Overriding permissions from udev sample rules

Bryan Kadzban bryan at kadzban.is-a-geek.net
Sun Oct 14 05:32:36 PDT 2007

Hash: RIPEMD160

Bruce Dubbs wrote:
> Bryan Kadzban wrote:
>> I'd think 0666 would be fine. And if you run any programs that use
>> /dev/tty, you may need 0666 if you run them as a
>> non-tty-group-member -- but I don't know whether any of those
>> exist.
>> (I'd still say go with our mode here, though.)
> I don't know if there are any programs that would need this
> permission. The tty group has no members.

By default, that's true.  I don't know whether there are any systems "in
the wild" where that group does have members, though I doubt it.

I suspect the only reason for the group's existence is so that write can
be setgid-tty, and then be able to write to other consoles.

> The only files on my system that have tty as a group are /dev/tty*,
> /dev/pts/*, /dev/ptmx, /dev/console, and /usr/bin/write.  I can't
> think of any case where you would run something as another user
> except root that might need this capability.

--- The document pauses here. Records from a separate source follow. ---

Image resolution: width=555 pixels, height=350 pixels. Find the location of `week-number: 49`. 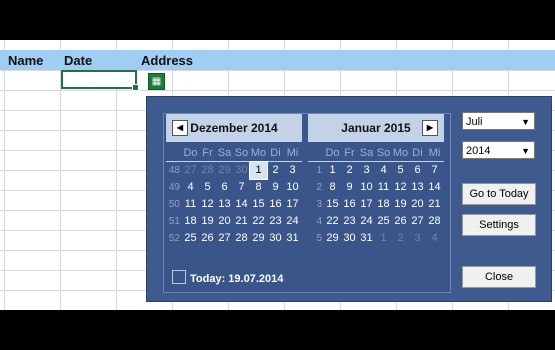

week-number: 49 is located at coordinates (174, 188).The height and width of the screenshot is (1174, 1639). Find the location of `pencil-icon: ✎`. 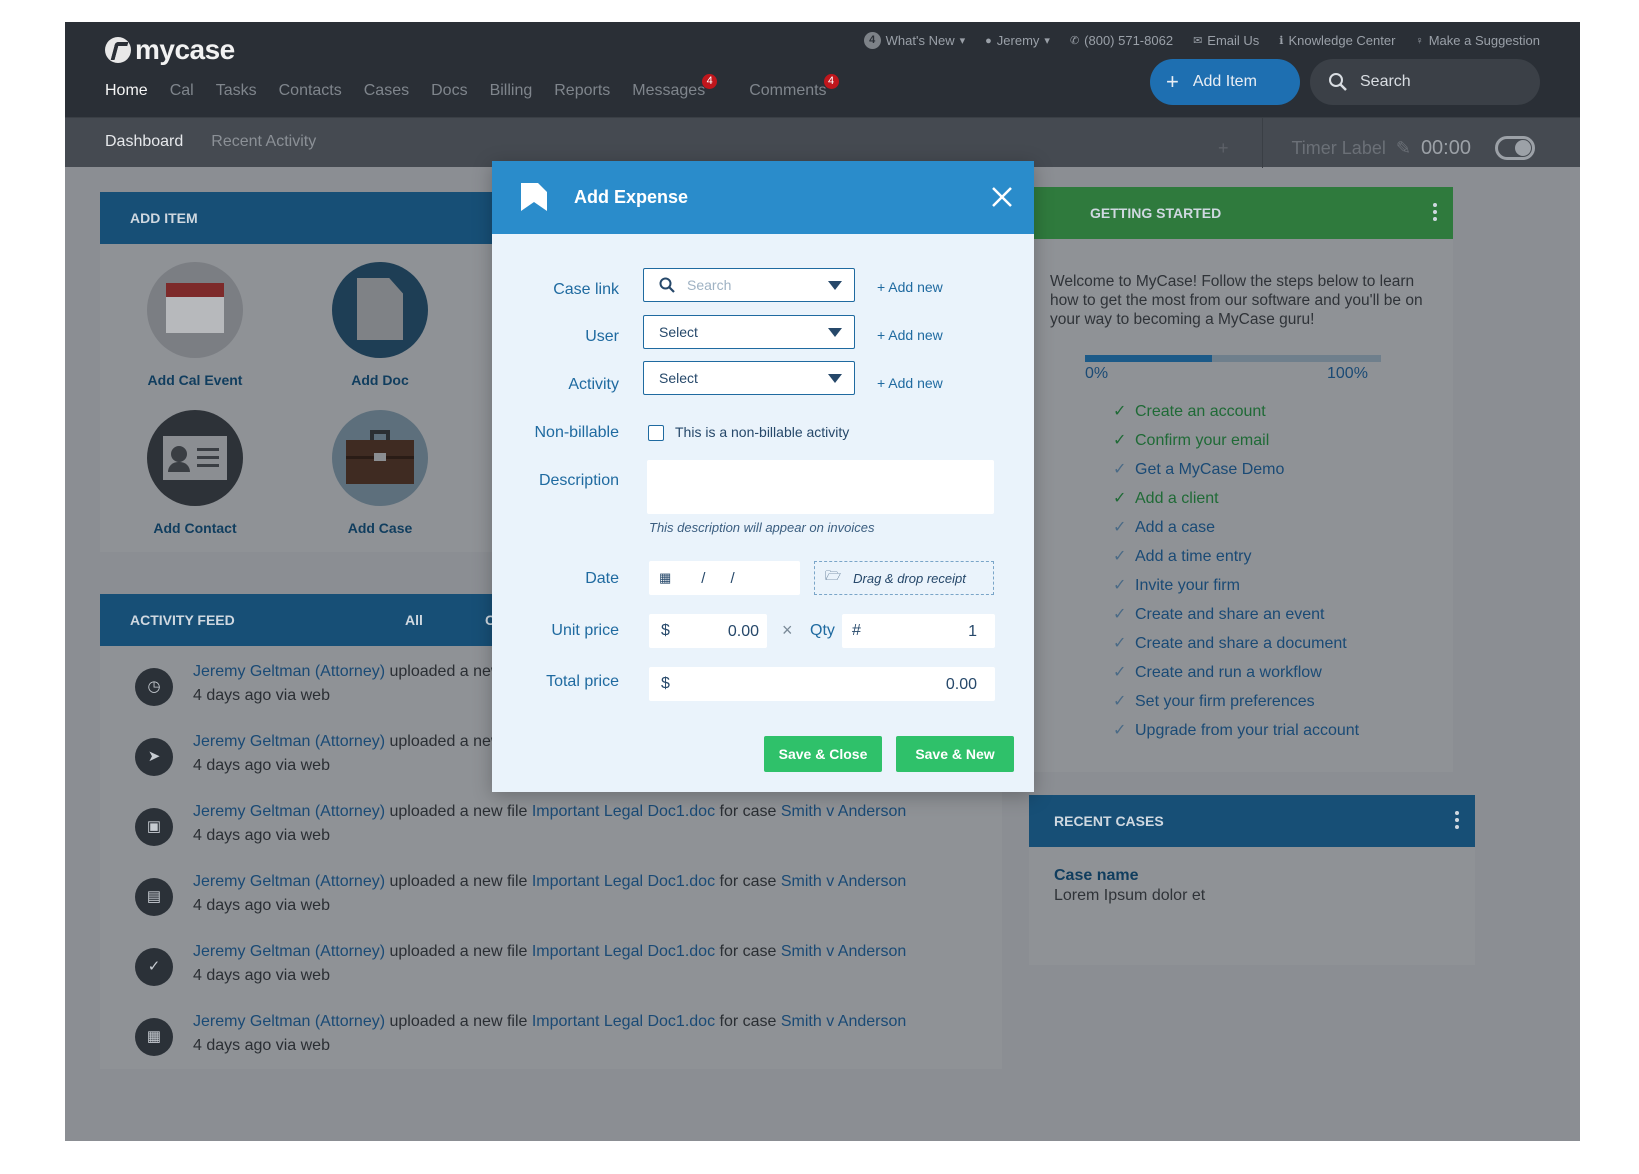

pencil-icon: ✎ is located at coordinates (1404, 148).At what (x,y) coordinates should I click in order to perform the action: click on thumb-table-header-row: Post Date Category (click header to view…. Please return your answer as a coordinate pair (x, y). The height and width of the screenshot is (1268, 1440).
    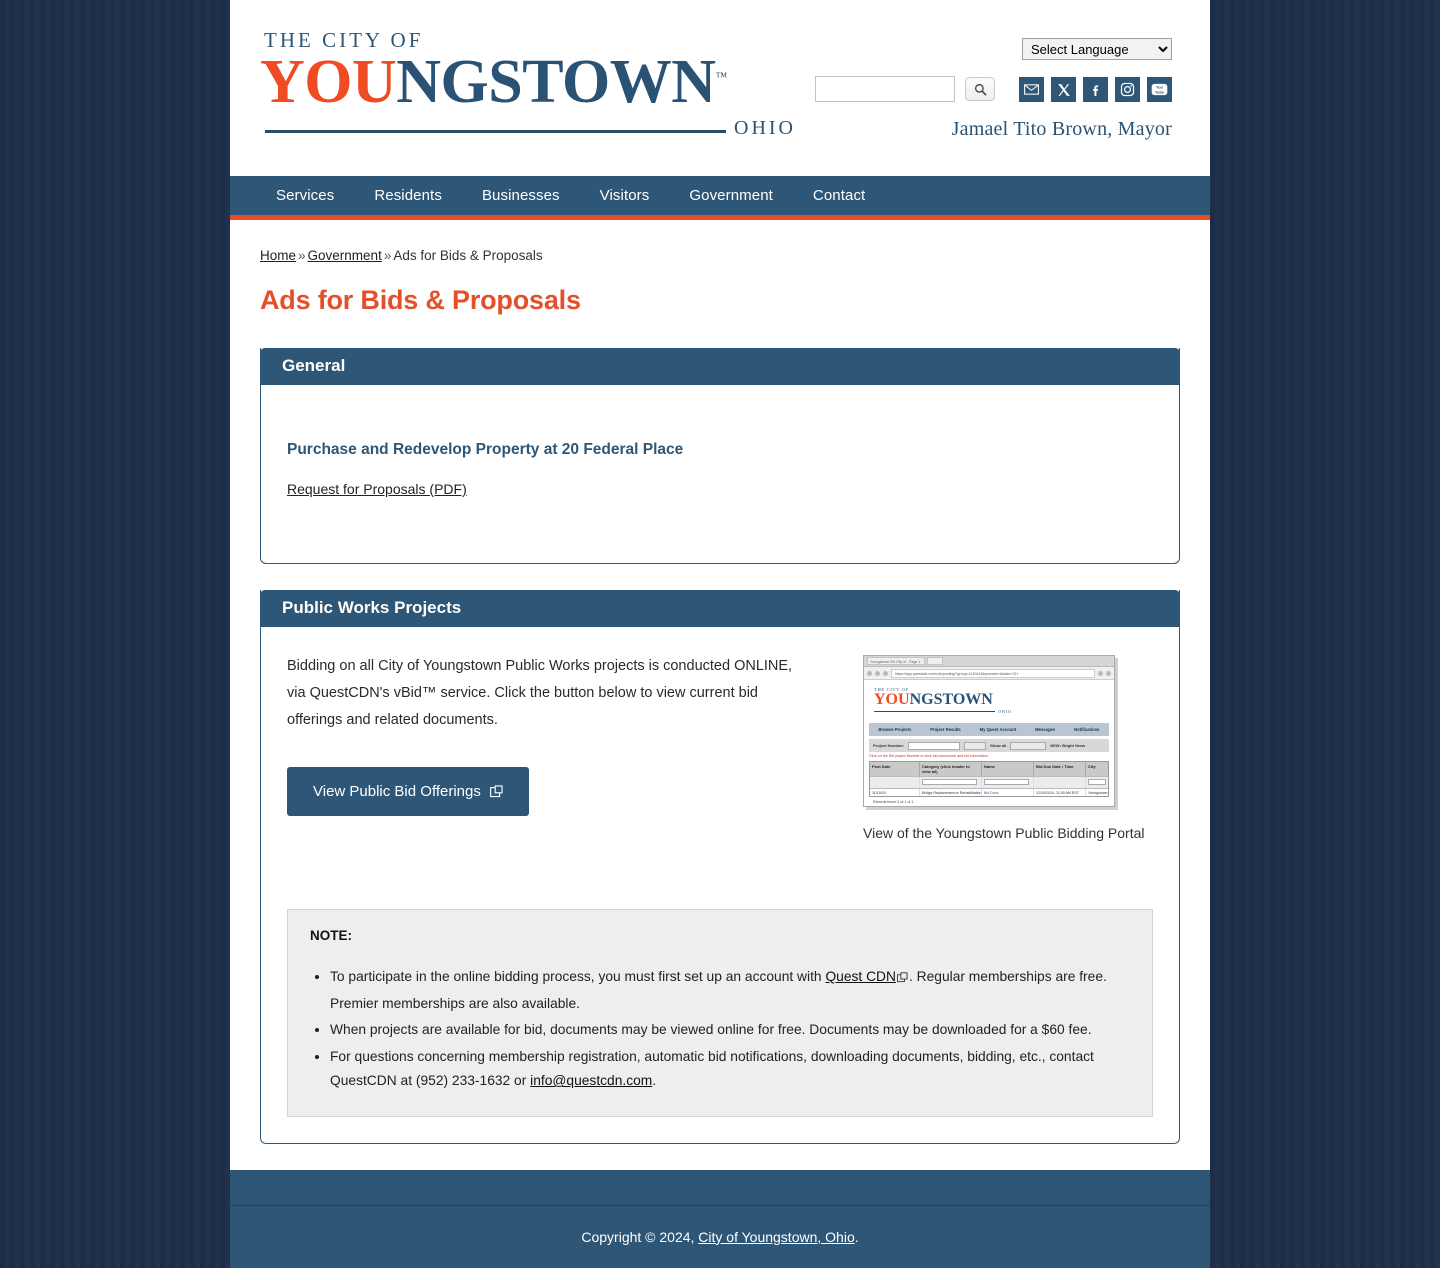
    Looking at the image, I should click on (989, 769).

/usr/bin/write only has that group because its setgid bit is on.  The
other files are what /usr/bin/write writes to, to broadcast its message.

You'd run write as a normal user, not root -- or at least, you could,
because of its setgid bit.  But I think it's the only program like that,
so I think you're right that 0660 is fine.

>> (Actually, I'm ignoring the issue of ioctls on the console devices.
>> I'm not sure what cans of worms those open up, if any, since I
>> don't know what the various ioctls are, or would let you do.  Hmm.)
> Again, ioctls would make no difference from one user to another as
> far as groups are concerned as long as no one is in the tty group.


> From your analysis, I don't see any compelling reason to override any
> of the permissions or groups in the 50- rules.  We can just simplify
> our 25- rules to not duplicate the rules in 50- and use  "last_rule"
> if we need to override something in 50-.

Or use :=, but that's what I was trying to avoid if possible.  There are
a few other differences between our permissions (or groups) and udev's,
which I was hoping to override by moving 25- to 51- and leaving those
rules alone.

One instance is everywhere that udev assigns "uucp", we seem to assign
"dialout" instead.  I think that's because we have no "uucp" group.
Another is all the input devices: we assign 0644, but udev assigns 0640
or 0600, depending on the device.  I'd rather not have to be a member of
a certain group in order to test input devices.  Another is agpgart:
udev assigns 0600, but we assign 0666.  (This may not matter, since X is
setuid root.)  The last two are disk and tape devices: udev assigns tape
devices to group "disk" instead of "tape", and disk devices get mode
0640 instead of our 0660.

All of those can be overridden if we move our rules to 51-; just the TTY
devices can't be.  So if we want to go with udev's permissions for TTYs
(which sound like they'd probably work), then that should be fine.